Document extract:
= = = = = = =
Group 33 - Xinghao Huang - 81848509¶


Section 0: TA feedback¶

  • score: 29/30
  • Feeback on Scientific Question: which input variable(s) will be included for location?
  • Feedback on Question Focus: "understanding the effects of room type, cleanliness rating, and location on customer satisfaction": this implies that customer satisfaction is the response?
  • Feedback on Question Focus: The word "effects" can be misleading. Association vs causation. We usually can't use observational data to make causal inference.

Section 1: Data Description¶

1. Descriptive Summary¶

  • There are 5280 observations in total (2653 observations in athens_weekdays.csv dataset, 2627 observations in athens_weekends.csv), and 19 variables (both datasets have the same variables, here variable Id is not counted since it is just an identifier rather than a meaningful variable).

  • Variable Summary:

Variable Type Description
realSum Quantitative data the total prices of the listing in EUR
room_type Categorical/nominal data different room types, including private, shared, entire home, apt.
= = = = = = =
Available data:
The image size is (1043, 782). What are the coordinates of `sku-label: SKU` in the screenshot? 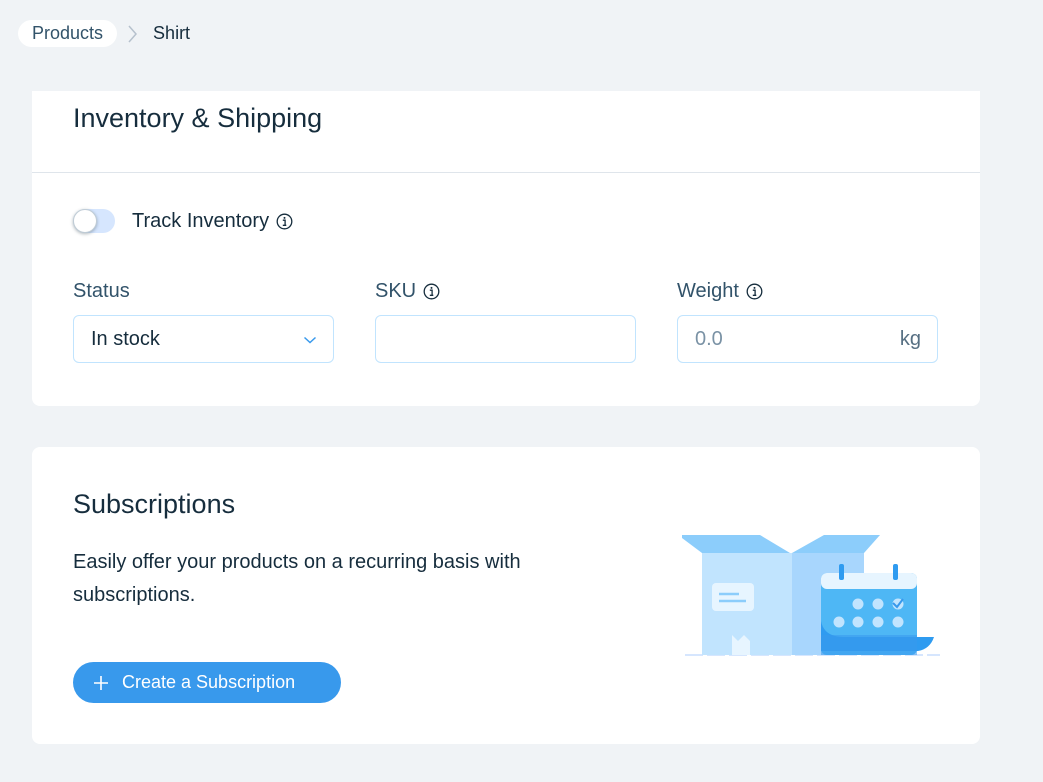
= = = = = = =
Work instruction 1:
Copy the Athens listings report word for word from "Variable Type Description" to "entire home, apt.".
Work instruction 2:
Pick up the Athens listings report after its last line and keep writing it.

Response area 1:
Variable Type Description
realSum Quantitative data the total prices of the listing in EUR
room_type Categorical/nominal data different room types, including private, shared, entire home, apt.

Response area 2:
room_shared Categorical/binary data whether a room is shared
room_private Categorical/binary data whether a room is private
person_capacity Quantitative data number of people a room can accommodate
host_is_superhost Categorical/binary data whether a host is a superhost
multi Categorical/binary data whether the listing is for multiple rooms
biz Categorical/binary data whether an observation is associated with a business
cleanliness_rating Quantitative data rating of cleanliness
guest_satisfaction_overall Quantitative data overall rating from guests comparing all listings offered by the host
bedrooms Quantitative data number of bedrooms
dist Quantitative data distance from city center
metro_dist Quantitative data distance from the nearest metro station (km)
attr_index Quantitative data attr index
attr_index_norm Quantitative data normalized attr index (km)
rest_index Quantitative data rest index
rest_index_norm Quantitative data normalized rest index
lng Quantitative data longitude coordiates for location identification
lat Quantitative data latitude coordiates for location identification

2. Source and Information¶

  • The datasets were originally obtained from Gyódi and Nawaro (2021), Determinants of Airbnb Prices in European Cities: A Spatial Econometrics Approach (supplementary material), published on Zenodo.

  • The data were collected from Airbnb listings across multiple European cities, focusing on listing attributes, host information, and spatial factors affecting pricing.

  • This dataset offers a detailed overview of Airbnb prices in Athens, including information on room type, cleanliness and satisfaction ratings, number of bedrooms, distance from the city centre, and other attributes that help explain price differences between weekday and weekend stays.

  • Citation: Gyódi, K., & Nawaro, Ł. (2021, March 25). Determinants of Airbnb prices in European cities: A Spatial Econometrics Approach (supplementary material). Zenodo. https://zenodo.org/records/4446043#.Y9Y9ENJBwUE

3. Preselection of Variables¶

  • room_shared, room_private, and multi have redundant information because we can also acquire the same and even more complete information from room_type and bedrooms.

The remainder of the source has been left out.